→ Text for analysis:
Ever since cryptographic researchers first discussed a generation of attacks at the annual International Cryptology Conference in 2004, the NIST has been working with the cryptography community to develop a more secure algorithm that can replace both SHA-1, which has been attacked and “wounded,” and SHA-2, which is SHA-1’s algorithmic descendant.

“SHA-3 may be faster and more efficient than the SHA-2s, but it will not, as far as we can tell at this point, do anything that the SHA-2s don’t do; it will just be more secure,” said William Burr, manager of the security technology group at the NIST.

Burr said that the NIST expects to get dozens of candidate hash-algorithm submissions, but the organization doesn’t expect to pick the final winner until about 2012.

How Cryptography Works

SHA-1 is very widely used in many security applications and protocols such as TLS (Transport Layer Security) and SSL (Secure Sockets Layer), S/MIME (Secure/Multipurpose Internet Mail Extensions), PGP (Pretty Good Privacy), SSH (Secure Shell), and IPsec. The Git source-code control system developed by Linus Torvalds for managing the Linux kernel also uses SHA-1 to prevent data corruption. Many of these applications use SHA-1 for message authentication codes, and while those applications are not now threatened, applications used for digital signatures are.

Certainly, SHAs and other cryptography standards like ECC (Elliptic Curve Cryptography), AES (Advanced Encryption Standard) and RSA are in greater demand as computer networks continue to process and store larger quantities of data.

Essentially, cryptography is the science of using mathematical algorithms, whose codes are unique, difficult to duplicate and hard to penetrate. These algorithms are used for encryption or data privacy, as well as authentication applications, and they increase the probability that attackers will be unsuccessful in penetrating computer systems.

Indeed, cryptography has permeated the technology landscape and can be found in applications that run on everything from mobile phones to laptops to DVD drives.

“Cryptography gets used pretty much in any kind of system you can imagine. The products we work on range from low-level silicon-chip designs all the way up to high-level architectures,” said Paul Kocher, president and chief scientist at Cryptography Research Inc.

The San Francisco-based company designs security systems for the telecommunications, financial, digital-television and Internet industries. According to Kocher, the mathematical algorithms used in cryptography have become virtually foolproof.

“It is not possible for somebody to break the codes by trying key combinations or by analyzing the encrypted messages,” Kocher said.

According to Kocher, a bigger problem is that no one has figured out how to make bug-free software, and implementation errors often allow attackers to circumvent the cryptographic algorithms.

“For example, someone wanting data from an encrypted laptop hard drive could bypass the encryption by attacking it while it is running. If there is a software bug that enables malicious code to run, this code can load the data, then send it to a network port, bypassing the cryptographic protections completely,” Kocher said.

→ Assignment a: Rewrite the records starting at the line that contains "is (474, 339)." and ending at the line that contains "at that location.", swapping "screenshot" for "screen image" and keeping everything else the same.

→ Supplied material:
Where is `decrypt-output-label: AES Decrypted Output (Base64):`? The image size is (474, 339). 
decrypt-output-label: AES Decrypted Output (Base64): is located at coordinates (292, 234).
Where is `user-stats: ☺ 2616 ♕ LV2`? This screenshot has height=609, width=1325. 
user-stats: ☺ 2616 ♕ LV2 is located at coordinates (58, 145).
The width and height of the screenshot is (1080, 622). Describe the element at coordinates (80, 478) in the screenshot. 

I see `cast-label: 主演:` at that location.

==

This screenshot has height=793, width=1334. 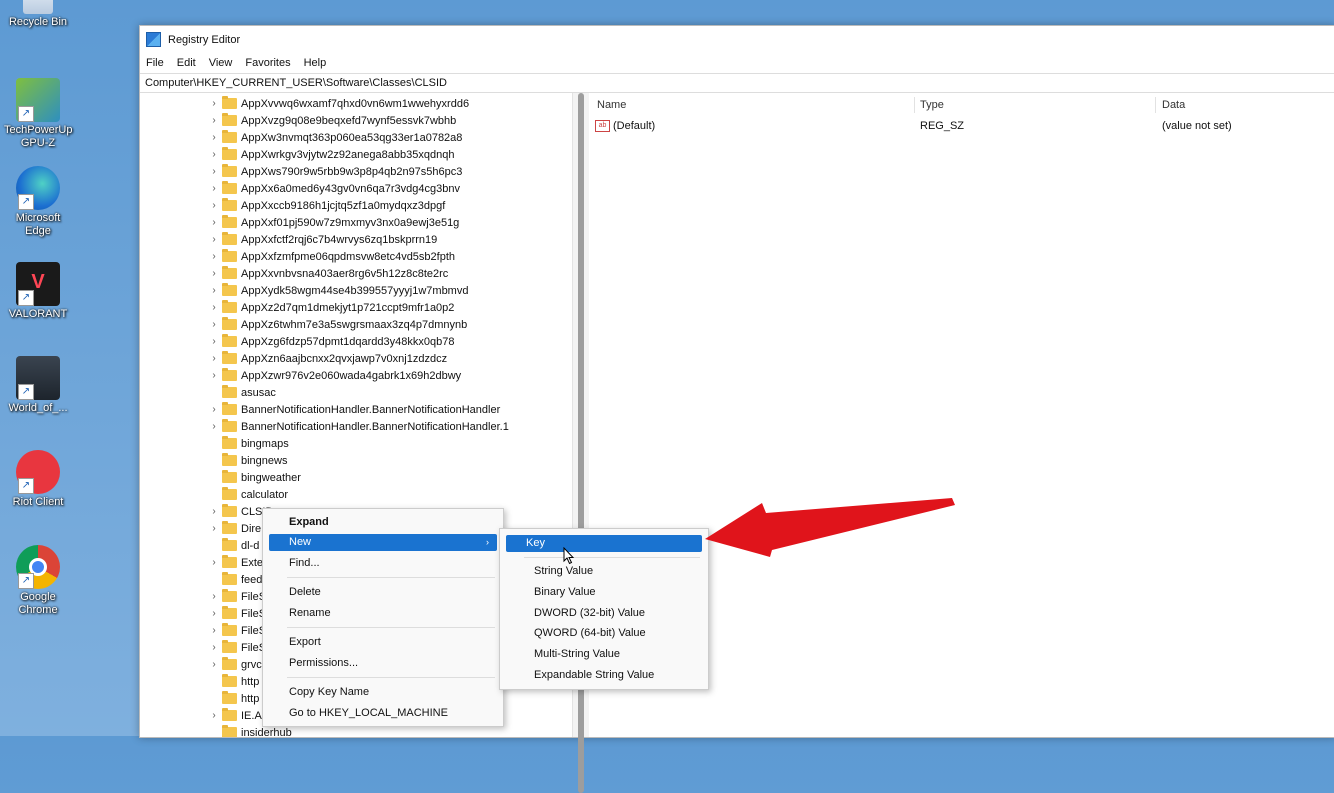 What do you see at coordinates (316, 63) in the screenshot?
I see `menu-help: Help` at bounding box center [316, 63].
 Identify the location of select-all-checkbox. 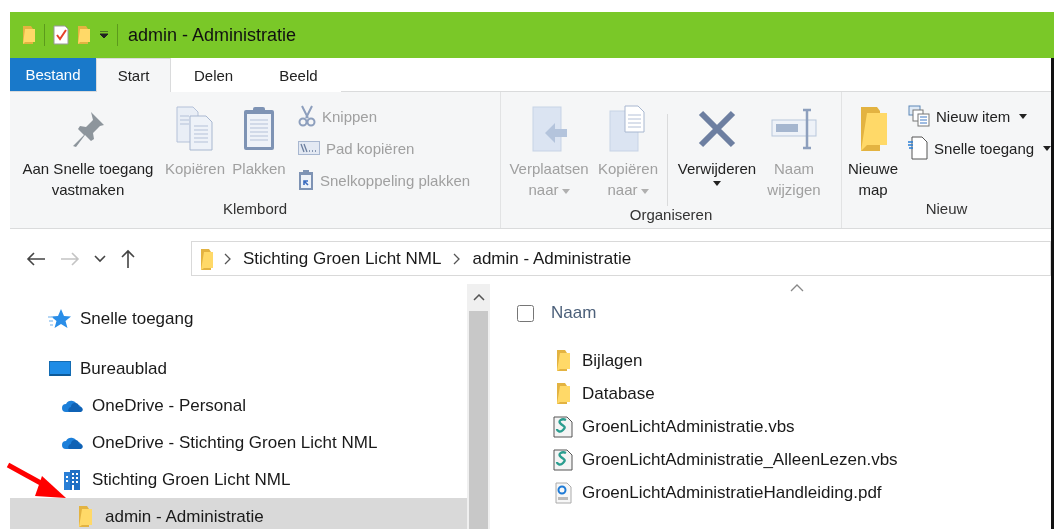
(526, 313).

...

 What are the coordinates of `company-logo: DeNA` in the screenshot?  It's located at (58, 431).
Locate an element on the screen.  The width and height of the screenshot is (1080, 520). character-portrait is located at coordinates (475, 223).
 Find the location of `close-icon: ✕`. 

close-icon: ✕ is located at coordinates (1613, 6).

→ Assignment b: Pick up the piece on cryptography and the search for a new secure hash algorithm right after its last sentence and keep writing.

→ Expected output a:
Where is `decrypt-output-label: AES Decrypted Output (Base64):`? The image size is (474, 339). 
decrypt-output-label: AES Decrypted Output (Base64): is located at coordinates (292, 234).
Where is `user-stats: ☺ 2616 ♕ LV2`? This screen image has height=609, width=1325. 
user-stats: ☺ 2616 ♕ LV2 is located at coordinates (58, 145).
The width and height of the screen image is (1080, 622). Describe the element at coordinates (80, 478) in the screen image. 

I see `cast-label: 主演:` at that location.

→ Expected output b:
Derek Brink, a research fellow with Aberdeen Group in Boston, agrees that breaches in security are more often caused by flaws in software, processes or configurations, and he noted that the recent attack on Hannaford Brothers Co. computer systems that potentially compromised 4.2 million credit- and debit-card numbers highlights such vulnerabilities.

“Most breaches are not because there’s a problem with the cryptographic algorithm but because there’s a problem with the practice,” Brink said. “In the case of Hannaford, information was captured at the point of sale, so as data was in flight, it was not encrypted, and someone was able to capture that data. It was not the result of a faulty algorithm, it was the result of how encryption was — or in this case, wasn’t — applied,” Brink added.

Moving Security Measures to Hardware

Software vulnerabilities that allow attackers to bypass cryptographic algorithms is a trend that Kocher said is increasing as the number and complexity of products that are attached to networks grows rapidly.

“Designers try to use cryptography to segregate trusted and untrusted pieces of these complex networks. The more complex the piece is, the more likely it is to have security defects, so the overall security can be improved if the most complicated pieces are isolated from the most devastating attacks,” Kocher observed.

Kocher said that in response to these trends, his company has been focused on the push to move security components out of the software realm and into hardware. For example, Kocher said that for applications like pay-television services, where people make huge amounts of money by attacking the security, traditional software-based approaches have been unable to manage the problem, and the fixes require moving the security out of software components that are relatively easy to attack to special-purpose, tamper-resistant hardware.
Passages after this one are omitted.